------ SUPPLIED RECORDS

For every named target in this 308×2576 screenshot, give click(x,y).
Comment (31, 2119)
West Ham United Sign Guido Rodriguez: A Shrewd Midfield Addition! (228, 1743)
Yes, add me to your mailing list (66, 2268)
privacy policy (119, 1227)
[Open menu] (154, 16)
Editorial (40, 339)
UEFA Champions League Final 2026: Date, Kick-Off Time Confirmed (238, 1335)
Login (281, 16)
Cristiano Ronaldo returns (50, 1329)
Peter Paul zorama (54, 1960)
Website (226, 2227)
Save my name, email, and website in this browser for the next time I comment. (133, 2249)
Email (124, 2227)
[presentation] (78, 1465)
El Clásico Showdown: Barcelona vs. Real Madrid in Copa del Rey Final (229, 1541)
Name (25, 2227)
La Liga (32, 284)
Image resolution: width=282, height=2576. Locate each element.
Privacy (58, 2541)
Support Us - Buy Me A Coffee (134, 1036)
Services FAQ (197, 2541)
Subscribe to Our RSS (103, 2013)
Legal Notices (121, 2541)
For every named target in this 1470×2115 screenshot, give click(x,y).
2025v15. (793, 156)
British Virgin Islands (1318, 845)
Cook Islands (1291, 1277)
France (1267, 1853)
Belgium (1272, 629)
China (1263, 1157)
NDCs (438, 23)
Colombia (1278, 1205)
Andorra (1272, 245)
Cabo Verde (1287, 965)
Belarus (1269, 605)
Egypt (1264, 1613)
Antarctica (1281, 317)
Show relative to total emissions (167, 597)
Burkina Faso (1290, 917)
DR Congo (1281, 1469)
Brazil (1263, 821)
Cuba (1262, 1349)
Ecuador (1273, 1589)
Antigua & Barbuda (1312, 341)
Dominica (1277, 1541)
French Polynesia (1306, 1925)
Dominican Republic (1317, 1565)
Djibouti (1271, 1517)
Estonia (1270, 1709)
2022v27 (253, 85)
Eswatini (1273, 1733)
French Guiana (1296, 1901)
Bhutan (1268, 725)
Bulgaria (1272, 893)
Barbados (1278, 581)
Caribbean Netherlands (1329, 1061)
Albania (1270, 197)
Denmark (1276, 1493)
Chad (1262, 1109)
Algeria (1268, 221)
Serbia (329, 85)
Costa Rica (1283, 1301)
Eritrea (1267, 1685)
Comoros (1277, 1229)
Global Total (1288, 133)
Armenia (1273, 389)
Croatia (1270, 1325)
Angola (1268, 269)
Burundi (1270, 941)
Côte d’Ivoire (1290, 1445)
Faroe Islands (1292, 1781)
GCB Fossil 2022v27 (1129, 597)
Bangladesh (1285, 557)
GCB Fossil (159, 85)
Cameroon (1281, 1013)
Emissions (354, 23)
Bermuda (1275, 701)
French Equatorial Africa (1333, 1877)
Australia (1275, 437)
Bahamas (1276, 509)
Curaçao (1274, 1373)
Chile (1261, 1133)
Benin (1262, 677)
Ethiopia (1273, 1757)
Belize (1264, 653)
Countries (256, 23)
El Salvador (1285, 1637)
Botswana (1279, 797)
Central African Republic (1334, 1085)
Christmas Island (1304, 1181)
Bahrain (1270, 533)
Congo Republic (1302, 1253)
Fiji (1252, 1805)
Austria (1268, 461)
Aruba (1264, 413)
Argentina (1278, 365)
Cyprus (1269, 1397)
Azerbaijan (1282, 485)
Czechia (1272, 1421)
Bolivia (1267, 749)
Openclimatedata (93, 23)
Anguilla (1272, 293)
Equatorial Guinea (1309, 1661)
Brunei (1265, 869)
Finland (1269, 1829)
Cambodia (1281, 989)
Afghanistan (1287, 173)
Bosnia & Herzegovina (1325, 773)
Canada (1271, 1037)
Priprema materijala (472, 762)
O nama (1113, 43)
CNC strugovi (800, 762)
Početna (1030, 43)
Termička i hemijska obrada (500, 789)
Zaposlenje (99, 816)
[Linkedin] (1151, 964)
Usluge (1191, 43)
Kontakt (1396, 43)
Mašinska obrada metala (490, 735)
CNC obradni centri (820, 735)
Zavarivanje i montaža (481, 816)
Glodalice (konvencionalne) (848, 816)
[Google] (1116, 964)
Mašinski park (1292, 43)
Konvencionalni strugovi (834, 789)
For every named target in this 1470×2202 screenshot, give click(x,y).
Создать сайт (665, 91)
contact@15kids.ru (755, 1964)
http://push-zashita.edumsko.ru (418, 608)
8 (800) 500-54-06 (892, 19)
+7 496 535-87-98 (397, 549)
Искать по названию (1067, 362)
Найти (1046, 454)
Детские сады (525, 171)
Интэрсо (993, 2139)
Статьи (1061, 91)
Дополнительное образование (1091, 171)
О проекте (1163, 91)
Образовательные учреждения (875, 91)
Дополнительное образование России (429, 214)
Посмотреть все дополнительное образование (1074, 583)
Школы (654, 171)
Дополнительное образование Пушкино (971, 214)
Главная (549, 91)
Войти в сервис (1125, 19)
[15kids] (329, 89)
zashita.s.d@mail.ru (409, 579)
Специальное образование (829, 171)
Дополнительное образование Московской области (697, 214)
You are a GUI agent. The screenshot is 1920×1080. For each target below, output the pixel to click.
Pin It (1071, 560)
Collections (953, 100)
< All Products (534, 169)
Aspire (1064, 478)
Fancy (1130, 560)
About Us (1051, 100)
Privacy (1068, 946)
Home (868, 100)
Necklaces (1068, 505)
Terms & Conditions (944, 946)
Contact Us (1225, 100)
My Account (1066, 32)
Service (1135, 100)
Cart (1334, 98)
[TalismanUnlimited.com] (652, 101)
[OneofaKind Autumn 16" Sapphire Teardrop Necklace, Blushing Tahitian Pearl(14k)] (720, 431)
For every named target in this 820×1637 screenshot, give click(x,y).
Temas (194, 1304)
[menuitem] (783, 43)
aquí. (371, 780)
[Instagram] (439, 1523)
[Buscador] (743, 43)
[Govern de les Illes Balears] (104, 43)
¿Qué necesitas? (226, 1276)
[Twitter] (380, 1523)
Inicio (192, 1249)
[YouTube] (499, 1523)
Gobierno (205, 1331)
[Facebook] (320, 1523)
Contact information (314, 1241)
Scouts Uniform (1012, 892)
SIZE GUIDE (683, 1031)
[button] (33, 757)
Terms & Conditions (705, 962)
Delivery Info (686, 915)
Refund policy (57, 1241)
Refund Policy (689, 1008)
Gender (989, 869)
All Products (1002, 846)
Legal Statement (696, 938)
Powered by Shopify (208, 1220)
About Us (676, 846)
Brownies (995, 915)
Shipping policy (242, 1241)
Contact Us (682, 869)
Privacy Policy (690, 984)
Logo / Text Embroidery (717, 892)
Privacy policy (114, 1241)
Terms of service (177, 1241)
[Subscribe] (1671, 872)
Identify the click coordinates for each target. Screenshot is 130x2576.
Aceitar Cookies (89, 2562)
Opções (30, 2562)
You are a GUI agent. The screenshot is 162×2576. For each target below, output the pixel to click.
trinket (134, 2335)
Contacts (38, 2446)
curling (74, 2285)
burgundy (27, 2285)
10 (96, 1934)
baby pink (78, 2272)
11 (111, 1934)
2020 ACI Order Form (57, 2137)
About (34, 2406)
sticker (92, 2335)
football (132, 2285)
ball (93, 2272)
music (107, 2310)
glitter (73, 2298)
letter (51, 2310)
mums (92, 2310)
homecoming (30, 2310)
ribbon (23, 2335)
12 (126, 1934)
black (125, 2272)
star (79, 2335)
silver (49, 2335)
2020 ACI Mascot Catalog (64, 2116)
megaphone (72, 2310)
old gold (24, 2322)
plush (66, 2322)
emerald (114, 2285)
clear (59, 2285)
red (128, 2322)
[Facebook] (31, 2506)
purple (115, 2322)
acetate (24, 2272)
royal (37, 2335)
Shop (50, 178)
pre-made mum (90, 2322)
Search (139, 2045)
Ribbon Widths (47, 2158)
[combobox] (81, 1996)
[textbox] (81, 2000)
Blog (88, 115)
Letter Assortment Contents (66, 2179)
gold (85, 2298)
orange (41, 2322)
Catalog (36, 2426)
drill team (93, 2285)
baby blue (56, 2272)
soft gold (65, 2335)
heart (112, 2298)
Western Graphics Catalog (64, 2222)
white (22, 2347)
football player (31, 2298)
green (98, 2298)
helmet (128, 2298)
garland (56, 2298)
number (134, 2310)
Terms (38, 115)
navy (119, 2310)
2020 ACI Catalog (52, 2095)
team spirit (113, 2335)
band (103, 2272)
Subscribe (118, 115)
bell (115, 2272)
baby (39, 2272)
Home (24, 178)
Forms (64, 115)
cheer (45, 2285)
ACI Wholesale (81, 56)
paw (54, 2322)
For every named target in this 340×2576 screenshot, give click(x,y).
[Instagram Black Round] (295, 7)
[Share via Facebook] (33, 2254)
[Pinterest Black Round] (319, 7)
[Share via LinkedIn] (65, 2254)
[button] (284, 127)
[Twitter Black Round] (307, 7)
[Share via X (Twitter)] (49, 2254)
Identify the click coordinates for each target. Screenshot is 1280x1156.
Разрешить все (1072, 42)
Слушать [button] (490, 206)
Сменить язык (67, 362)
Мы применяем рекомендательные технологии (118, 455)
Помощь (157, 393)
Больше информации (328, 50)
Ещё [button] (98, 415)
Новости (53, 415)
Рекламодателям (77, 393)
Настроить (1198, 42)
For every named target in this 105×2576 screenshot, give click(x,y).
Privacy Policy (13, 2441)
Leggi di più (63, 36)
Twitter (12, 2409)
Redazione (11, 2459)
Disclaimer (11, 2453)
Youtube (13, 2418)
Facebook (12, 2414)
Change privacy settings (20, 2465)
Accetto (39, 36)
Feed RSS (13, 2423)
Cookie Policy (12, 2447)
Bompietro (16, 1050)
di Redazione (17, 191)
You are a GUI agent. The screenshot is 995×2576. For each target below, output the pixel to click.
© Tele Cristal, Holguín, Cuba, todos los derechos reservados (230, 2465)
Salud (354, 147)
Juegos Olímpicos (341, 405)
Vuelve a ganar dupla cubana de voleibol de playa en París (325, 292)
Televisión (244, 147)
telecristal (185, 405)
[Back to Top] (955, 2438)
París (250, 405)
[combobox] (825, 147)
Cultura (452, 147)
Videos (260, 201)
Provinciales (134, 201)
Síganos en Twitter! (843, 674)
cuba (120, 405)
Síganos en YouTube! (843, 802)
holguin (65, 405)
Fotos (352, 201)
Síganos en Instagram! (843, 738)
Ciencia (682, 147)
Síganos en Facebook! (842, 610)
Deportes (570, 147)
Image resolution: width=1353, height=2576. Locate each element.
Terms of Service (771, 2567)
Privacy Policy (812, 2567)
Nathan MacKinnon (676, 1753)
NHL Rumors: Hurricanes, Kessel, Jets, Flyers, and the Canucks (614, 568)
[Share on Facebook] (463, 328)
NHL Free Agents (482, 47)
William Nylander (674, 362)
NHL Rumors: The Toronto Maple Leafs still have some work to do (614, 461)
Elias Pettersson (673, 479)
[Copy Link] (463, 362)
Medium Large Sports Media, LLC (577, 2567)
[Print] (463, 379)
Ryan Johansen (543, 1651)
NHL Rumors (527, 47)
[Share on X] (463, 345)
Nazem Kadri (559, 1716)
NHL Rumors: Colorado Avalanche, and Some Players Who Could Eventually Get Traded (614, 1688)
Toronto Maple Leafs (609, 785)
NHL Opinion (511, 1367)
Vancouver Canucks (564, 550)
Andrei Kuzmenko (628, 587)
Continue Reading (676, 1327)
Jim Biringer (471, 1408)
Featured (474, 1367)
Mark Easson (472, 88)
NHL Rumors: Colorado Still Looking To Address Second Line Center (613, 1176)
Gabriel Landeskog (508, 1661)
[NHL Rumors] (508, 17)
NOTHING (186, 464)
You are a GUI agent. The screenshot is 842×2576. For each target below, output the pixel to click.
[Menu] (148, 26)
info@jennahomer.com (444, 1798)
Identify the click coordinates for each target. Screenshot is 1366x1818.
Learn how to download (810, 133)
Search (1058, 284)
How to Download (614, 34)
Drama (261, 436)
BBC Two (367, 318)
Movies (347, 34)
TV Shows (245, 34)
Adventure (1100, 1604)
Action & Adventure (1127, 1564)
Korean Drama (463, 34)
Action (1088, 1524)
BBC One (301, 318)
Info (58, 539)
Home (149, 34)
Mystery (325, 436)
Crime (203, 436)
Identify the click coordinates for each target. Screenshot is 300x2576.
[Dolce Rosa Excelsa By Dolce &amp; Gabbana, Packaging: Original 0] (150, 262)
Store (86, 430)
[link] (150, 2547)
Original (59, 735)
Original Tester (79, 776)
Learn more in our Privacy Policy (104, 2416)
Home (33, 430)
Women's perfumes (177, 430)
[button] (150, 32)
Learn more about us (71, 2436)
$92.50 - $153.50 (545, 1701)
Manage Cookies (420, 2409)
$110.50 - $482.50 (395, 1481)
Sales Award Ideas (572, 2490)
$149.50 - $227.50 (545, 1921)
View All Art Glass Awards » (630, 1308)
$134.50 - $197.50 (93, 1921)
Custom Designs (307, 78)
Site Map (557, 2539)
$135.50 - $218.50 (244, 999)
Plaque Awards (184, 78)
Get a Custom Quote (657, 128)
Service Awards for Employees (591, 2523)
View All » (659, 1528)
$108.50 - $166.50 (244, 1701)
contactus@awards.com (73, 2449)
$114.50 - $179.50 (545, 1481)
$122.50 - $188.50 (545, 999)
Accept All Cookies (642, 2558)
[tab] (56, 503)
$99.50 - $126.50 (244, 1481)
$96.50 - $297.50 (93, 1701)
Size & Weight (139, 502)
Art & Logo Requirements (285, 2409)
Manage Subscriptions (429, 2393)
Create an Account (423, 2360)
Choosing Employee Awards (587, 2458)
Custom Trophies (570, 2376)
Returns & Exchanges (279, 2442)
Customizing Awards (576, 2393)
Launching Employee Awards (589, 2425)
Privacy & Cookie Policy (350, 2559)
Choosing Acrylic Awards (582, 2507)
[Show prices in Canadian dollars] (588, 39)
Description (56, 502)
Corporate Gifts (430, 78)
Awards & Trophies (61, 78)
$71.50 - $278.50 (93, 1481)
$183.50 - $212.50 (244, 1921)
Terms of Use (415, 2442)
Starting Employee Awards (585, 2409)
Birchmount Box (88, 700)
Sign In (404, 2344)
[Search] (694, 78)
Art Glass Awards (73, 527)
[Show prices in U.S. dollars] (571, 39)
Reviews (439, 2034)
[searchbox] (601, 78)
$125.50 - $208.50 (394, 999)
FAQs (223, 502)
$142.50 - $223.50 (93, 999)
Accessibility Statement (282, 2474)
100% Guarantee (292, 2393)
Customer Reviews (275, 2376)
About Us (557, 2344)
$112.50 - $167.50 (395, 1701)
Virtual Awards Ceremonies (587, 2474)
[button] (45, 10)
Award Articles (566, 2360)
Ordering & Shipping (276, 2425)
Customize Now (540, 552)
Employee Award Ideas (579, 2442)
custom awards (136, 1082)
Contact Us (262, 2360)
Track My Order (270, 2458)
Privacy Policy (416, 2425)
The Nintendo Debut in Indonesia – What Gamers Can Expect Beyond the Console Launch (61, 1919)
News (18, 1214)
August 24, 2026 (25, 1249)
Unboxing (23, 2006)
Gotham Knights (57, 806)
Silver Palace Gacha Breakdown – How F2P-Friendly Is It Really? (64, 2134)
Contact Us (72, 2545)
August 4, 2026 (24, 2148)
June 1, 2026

------------

_INSTRUCTIONS FOR THE TASK_: Everything from the first line of the data through the line containing "Website (226, 2227)" should be echoed exactly. Add nothing.

_WRITTEN SOLUTION_:
For every named target in this 308×2576 screenshot, give click(x,y).
Comment (31, 2119)
West Ham United Sign Guido Rodriguez: A Shrewd Midfield Addition! (228, 1743)
Yes, add me to your mailing list (66, 2268)
privacy policy (119, 1227)
[Open menu] (154, 16)
Editorial (40, 339)
UEFA Champions League Final 2026: Date, Kick-Off Time Confirmed (238, 1335)
Login (281, 16)
Cristiano Ronaldo returns (50, 1329)
Peter Paul zorama (54, 1960)
Website (226, 2227)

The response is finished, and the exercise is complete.